Saved entries ->
· · · · ·

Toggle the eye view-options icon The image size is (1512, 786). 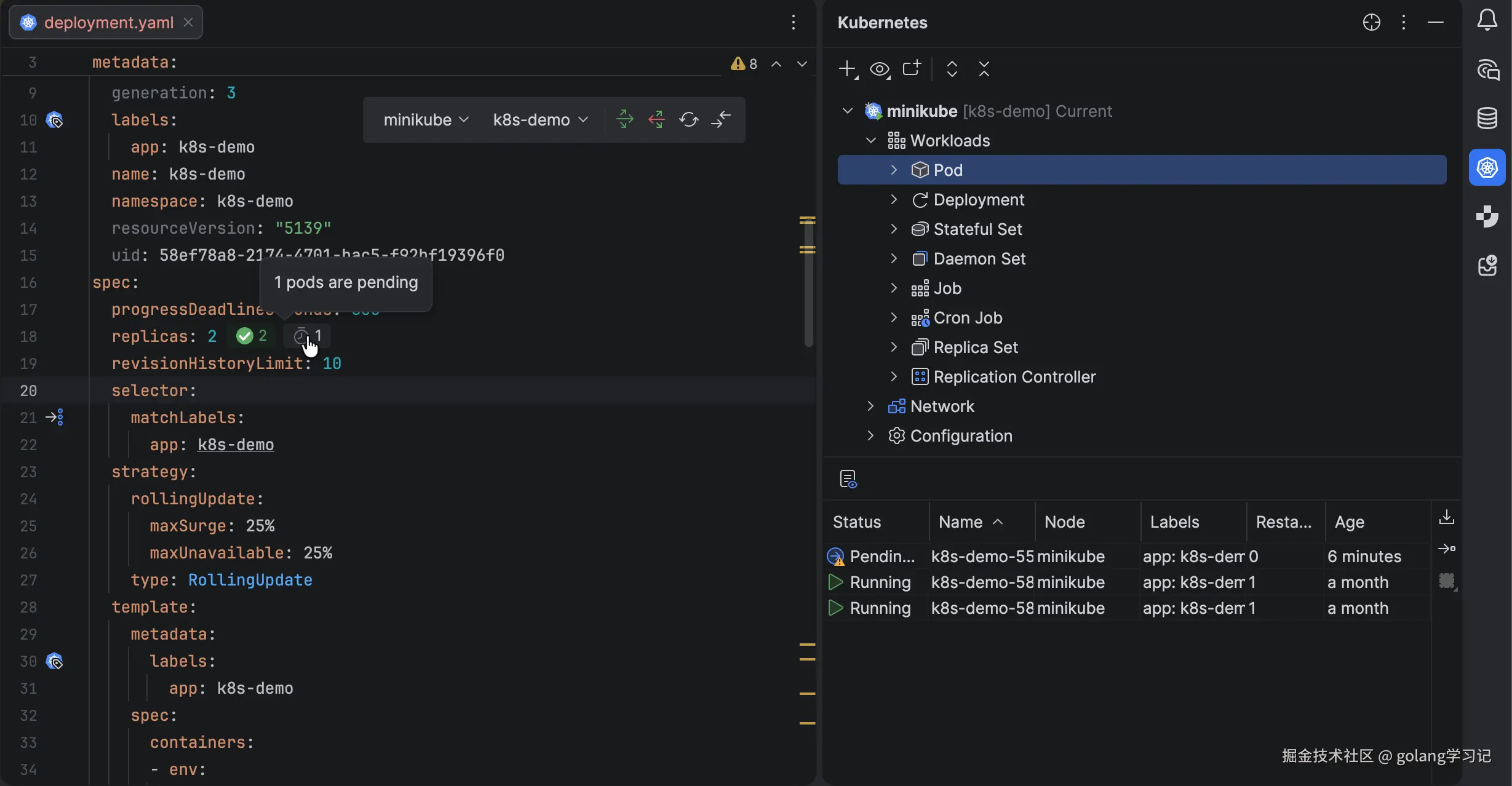pyautogui.click(x=880, y=69)
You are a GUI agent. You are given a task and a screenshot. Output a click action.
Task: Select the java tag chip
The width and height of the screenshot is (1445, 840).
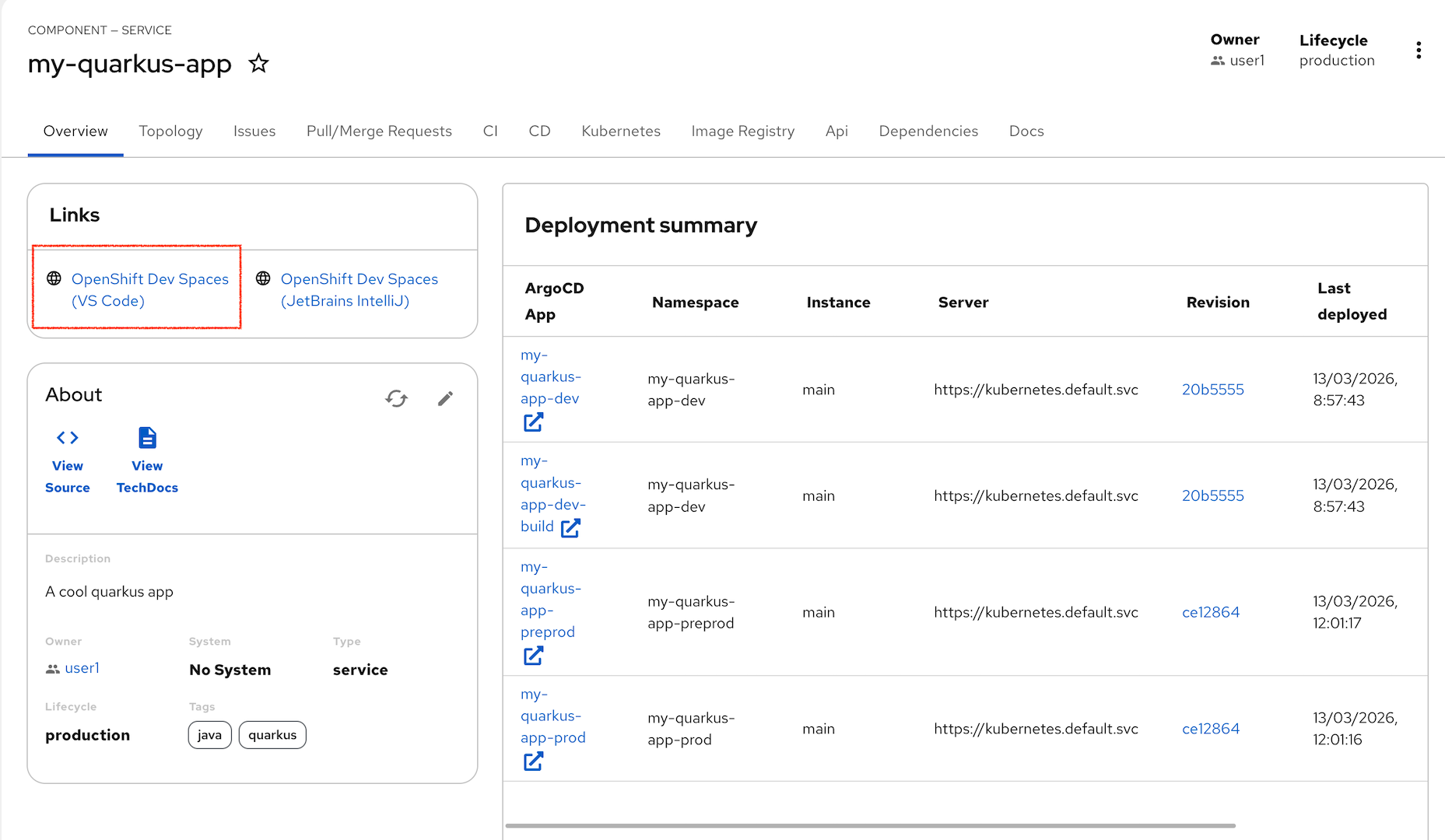[209, 734]
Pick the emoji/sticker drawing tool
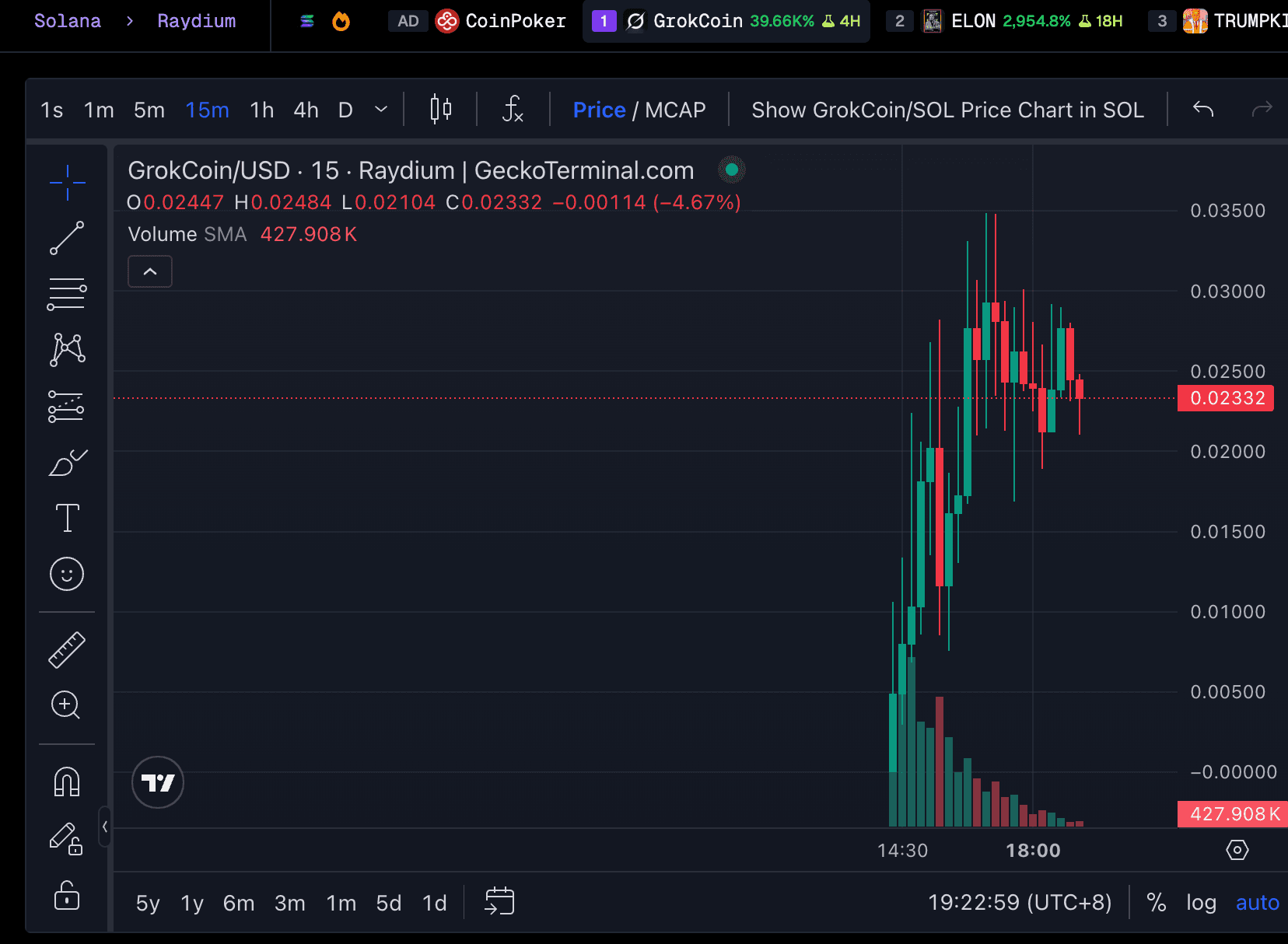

· · · · ·

Beginning at the line that contains "The width and", give the remaining lines of the records again exactly, through the last one. Leave out pictures.

SOLUTION ->
The width and height of the screenshot is (1445, 840).
[209, 734]
Pick the emoji/sticker drawing tool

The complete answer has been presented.